Data records:
>>>>
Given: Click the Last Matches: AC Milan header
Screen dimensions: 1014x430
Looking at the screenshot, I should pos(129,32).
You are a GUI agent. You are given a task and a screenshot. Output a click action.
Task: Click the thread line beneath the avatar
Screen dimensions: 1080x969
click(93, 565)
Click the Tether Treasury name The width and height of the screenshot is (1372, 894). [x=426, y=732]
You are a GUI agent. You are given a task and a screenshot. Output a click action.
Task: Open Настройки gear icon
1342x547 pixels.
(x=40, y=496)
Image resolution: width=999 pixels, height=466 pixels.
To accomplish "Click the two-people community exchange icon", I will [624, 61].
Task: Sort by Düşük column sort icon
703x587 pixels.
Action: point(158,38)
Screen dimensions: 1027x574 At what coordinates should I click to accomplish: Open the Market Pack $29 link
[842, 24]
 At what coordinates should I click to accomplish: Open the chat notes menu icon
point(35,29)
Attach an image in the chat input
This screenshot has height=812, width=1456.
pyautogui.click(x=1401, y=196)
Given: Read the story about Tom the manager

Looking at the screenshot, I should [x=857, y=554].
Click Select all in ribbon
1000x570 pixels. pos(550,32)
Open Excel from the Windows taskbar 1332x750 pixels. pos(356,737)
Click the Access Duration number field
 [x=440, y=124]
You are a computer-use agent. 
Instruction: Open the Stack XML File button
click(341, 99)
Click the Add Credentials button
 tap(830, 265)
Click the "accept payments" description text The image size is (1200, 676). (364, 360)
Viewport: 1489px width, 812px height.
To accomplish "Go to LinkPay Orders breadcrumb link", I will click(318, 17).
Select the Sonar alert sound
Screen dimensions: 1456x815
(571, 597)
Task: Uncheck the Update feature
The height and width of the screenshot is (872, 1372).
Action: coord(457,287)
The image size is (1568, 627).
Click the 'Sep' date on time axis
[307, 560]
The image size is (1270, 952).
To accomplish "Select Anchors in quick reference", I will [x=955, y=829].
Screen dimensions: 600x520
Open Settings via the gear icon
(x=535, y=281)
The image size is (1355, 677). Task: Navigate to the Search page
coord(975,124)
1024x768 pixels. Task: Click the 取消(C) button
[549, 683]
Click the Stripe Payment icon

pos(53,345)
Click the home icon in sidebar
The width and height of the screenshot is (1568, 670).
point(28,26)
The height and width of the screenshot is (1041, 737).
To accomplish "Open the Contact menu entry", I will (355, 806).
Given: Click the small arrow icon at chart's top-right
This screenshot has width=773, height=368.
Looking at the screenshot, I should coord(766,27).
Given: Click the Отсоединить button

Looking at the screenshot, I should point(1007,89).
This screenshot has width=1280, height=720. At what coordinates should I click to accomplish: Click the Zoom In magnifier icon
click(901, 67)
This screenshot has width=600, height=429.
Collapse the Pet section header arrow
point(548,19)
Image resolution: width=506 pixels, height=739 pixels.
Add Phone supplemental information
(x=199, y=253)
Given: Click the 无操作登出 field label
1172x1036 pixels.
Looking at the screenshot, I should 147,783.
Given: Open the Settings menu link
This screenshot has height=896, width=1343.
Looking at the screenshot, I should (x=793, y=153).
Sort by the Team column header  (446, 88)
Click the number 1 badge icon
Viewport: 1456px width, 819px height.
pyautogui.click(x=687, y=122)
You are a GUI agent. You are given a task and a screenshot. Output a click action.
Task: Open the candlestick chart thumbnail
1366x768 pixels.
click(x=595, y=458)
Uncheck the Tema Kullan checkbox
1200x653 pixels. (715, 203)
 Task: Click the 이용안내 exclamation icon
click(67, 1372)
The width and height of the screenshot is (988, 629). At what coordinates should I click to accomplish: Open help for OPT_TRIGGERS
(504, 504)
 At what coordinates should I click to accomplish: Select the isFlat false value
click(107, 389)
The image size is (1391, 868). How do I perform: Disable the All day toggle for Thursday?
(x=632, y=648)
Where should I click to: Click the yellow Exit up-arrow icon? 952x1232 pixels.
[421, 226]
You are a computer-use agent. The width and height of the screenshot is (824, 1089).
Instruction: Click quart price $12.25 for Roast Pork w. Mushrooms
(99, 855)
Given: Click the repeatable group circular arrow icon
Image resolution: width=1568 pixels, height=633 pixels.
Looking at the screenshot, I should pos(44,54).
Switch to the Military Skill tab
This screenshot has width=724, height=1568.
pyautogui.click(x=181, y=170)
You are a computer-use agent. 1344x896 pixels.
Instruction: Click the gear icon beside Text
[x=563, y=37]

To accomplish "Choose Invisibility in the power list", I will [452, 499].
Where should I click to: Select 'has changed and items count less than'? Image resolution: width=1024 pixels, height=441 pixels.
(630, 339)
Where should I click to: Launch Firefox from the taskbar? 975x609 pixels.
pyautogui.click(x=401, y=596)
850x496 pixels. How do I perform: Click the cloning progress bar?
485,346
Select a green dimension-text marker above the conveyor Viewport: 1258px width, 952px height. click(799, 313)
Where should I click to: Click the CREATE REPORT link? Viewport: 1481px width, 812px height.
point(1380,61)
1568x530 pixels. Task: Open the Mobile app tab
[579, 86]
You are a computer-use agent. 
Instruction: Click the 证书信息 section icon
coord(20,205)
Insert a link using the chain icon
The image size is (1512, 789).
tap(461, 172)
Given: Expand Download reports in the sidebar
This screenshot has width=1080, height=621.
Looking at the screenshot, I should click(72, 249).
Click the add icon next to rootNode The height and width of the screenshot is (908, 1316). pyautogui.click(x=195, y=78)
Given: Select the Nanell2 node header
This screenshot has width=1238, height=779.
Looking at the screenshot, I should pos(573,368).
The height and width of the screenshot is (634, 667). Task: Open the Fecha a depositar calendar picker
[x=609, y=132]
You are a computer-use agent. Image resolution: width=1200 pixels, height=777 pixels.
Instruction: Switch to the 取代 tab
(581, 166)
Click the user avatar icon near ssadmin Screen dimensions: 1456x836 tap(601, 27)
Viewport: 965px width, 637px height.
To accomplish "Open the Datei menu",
<<<<
STATED GOAL =
Format the lines above as a JSON list of strings with one string per line, and leave out any blank lines.

EXPECTED ANSWER =
[
  "Given: Click the Last Matches: AC Milan header",
  "Screen dimensions: 1014x430",
  "Looking at the screenshot, I should pos(129,32).",
  "You are a GUI agent. You are given a task and a screenshot. Output a click action.",
  "Task: Click the thread line beneath the avatar",
  "Screen dimensions: 1080x969",
  "click(93, 565)",
  "Click the Tether Treasury name The width and height of the screenshot is (1372, 894). [x=426, y=732]",
  "You are a GUI agent. You are given a task and a screenshot. Output a click action.",
  "Task: Open Настройки gear icon",
  "1342x547 pixels.",
  "(x=40, y=496)",
  "Image resolution: width=999 pixels, height=466 pixels.",
  "To accomplish \"Click the two-people community exchange icon\", I will [624, 61].",
  "Task: Sort by Düşük column sort icon",
  "703x587 pixels.",
  "Action: point(158,38)",
  "Screen dimensions: 1027x574 At what coordinates should I click to accomplish: Open the Market Pack $29 link",
  "[842, 24]",
  " At what coordinates should I click to accomplish: Open the chat notes menu icon",
  "point(35,29)",
  "Attach an image in the chat input",
  "This screenshot has height=812, width=1456.",
  "pyautogui.click(x=1401, y=196)",
  "Given: Read the story about Tom the manager",
  "Looking at the screenshot, I should [x=857, y=554].",
  "Click Select all in ribbon",
  "1000x570 pixels. pos(550,32)",
  "Open Excel from the Windows taskbar 1332x750 pixels. pos(356,737)",
  "Click the Access Duration number field",
  " [x=440, y=124]",
  "You are a computer-use agent. ",
  "Instruction: Open the Stack XML File button",
  "click(341, 99)",
  "Click the Add Credentials button",
  " tap(830, 265)",
  "Click the \"accept payments\" description text The image size is (1200, 676). (364, 360)",
  "Viewport: 1489px width, 812px height.",
  "To accomplish \"Go to LinkPay Orders breadcrumb link\", I will click(318, 17).",
  "Select the Sonar alert sound",
  "Screen dimensions: 1456x815",
  "(571, 597)",
  "Task: Uncheck the Update feature",
  "The height and width of the screenshot is (872, 1372).",
  "Action: coord(457,287)",
  "The image size is (1568, 627).",
  "Click the 'Sep' date on time axis",
  "[307, 560]",
  "The image size is (1270, 952).",
  "To accomplish \"Select Anchors in quick reference\", I will [x=955, y=829].",
  "Screen dimensions: 600x520",
  "Open Settings via the gear icon",
  "(x=535, y=281)",
  "The image size is (1355, 677). Task: Navigate to the Search page",
  "coord(975,124)",
  "1024x768 pixels. Task: Click the 取消(C) button",
  "[549, 683]",
  "Click the Stripe Payment icon",
  "pos(53,345)",
  "Click the home icon in sidebar",
  "The width and height of the screenshot is (1568, 670).",
  "point(28,26)",
  "The height and width of the screenshot is (1041, 737).",
  "To accomplish \"Open the Contact menu entry\", I will (355, 806).",
  "Given: Click the small arrow icon at chart's top-right",
  "This screenshot has width=773, height=368.",
  "Looking at the screenshot, I should coord(766,27).",
  "Given: Click the Отсоединить button",
  "Looking at the screenshot, I should point(1007,89).",
  "This screenshot has width=1280, height=720. At what coordinates should I click to accomplish: Click the Zoom In magnifier icon",
  "click(901, 67)",
  "This screenshot has width=600, height=429.",
  "Collapse the Pet section header arrow",
  "point(548,19)",
  "Image resolution: width=506 pixels, height=739 pixels.",
  "Add Phone supplemental information",
  "(x=199, y=253)",
  "Given: Click the 无操作登出 field label",
  "1172x1036 pixels.",
  "Looking at the screenshot, I should 147,783.",
  "Given: Open the Settings menu link",
  "This screenshot has height=896, width=1343.",
  "Looking at the screenshot, I should (x=793, y=153).",
  "Sort by the Team column header  (446, 88)",
  "Click the number 1 badge icon",
  "Viewport: 1456px width, 819px height.",
  "pyautogui.click(x=687, y=122)",
  "You are a GUI agent. You are given a task and a screenshot. Output a click action.",
  "Task: Open the candlestick chart thumbnail",
  "1366x768 pixels.",
  "click(x=595, y=458)",
  "Uncheck the Tema Kullan checkbox",
  "1200x653 pixels. (715, 203)",
  " Task: Click the 이용안내 exclamation icon",
  "click(67, 1372)",
  "The width and height of the screenshot is (988, 629). At what coordinates should I click to accomplish: Open help for OPT_TRIGGERS",
  "(504, 504)",
  " At what coordinates should I click to accomplish: Select the isFlat false value",
  "click(107, 389)",
  "The image size is (1391, 868). How do I perform: Disable the All day toggle for Thursday?",
  "(x=632, y=648)",
  "Where should I click to: Click the yellow Exit up-arrow icon? 952x1232 pixels.",
  "[421, 226]",
  "You are a computer-use agent. The width and height of the screenshot is (824, 1089).",
  "Instruction: Click quart price $12.25 for Roast Pork w. Mushrooms",
  "(99, 855)",
  "Given: Click the repeatable group circular arrow icon",
  "Image resolution: width=1568 pixels, height=633 pixels.",
  "Looking at the screenshot, I should pos(44,54).",
  "Switch to the Military Skill tab",
  "This screenshot has width=724, height=1568.",
  "pyautogui.click(x=181, y=170)",
  "You are a computer-use agent. 1344x896 pixels.",
  "Instruction: Click the gear icon beside Text",
  "[x=563, y=37]",
  "To accomplish \"Choose Invisibility in the power list\", I will [452, 499].",
  "Where should I click to: Select 'has changed and items count less than'? Image resolution: width=1024 pixels, height=441 pixels.",
  "(630, 339)",
  "Where should I click to: Launch Firefox from the taskbar? 975x609 pixels.",
  "pyautogui.click(x=401, y=596)",
  "850x496 pixels. How do I perform: Click the cloning progress bar?",
  "485,346",
  "Select a green dimension-text marker above the conveyor Viewport: 1258px width, 952px height. click(799, 313)",
  "Where should I click to: Click the CREATE REPORT link? Viewport: 1481px width, 812px height.",
  "point(1380,61)",
  "1568x530 pixels. Task: Open the Mobile app tab",
  "[579, 86]",
  "You are a computer-use agent. ",
  "Instruction: Click the 证书信息 section icon",
  "coord(20,205)",
  "Insert a link using the chain icon",
  "The image size is (1512, 789).",
  "tap(461, 172)",
  "Given: Expand Download reports in the sidebar",
  "This screenshot has width=1080, height=621.",
  "Looking at the screenshot, I should click(72, 249).",
  "Click the add icon next to rootNode The height and width of the screenshot is (908, 1316). pyautogui.click(x=195, y=78)",
  "Given: Select the Nanell2 node header",
  "This screenshot has width=1238, height=779.",
  "Looking at the screenshot, I should pos(573,368).",
  "The height and width of the screenshot is (634, 667). Task: Open the Fecha a depositar calendar picker",
  "[x=609, y=132]",
  "You are a computer-use agent. Image resolution: width=1200 pixels, height=777 pixels.",
  "Instruction: Switch to the 取代 tab",
  "(581, 166)",
  "Click the user avatar icon near ssadmin Screen dimensions: 1456x836 tap(601, 27)",
  "Viewport: 965px width, 637px height.",
  "To accomplish \"Open the Datei menu\","
]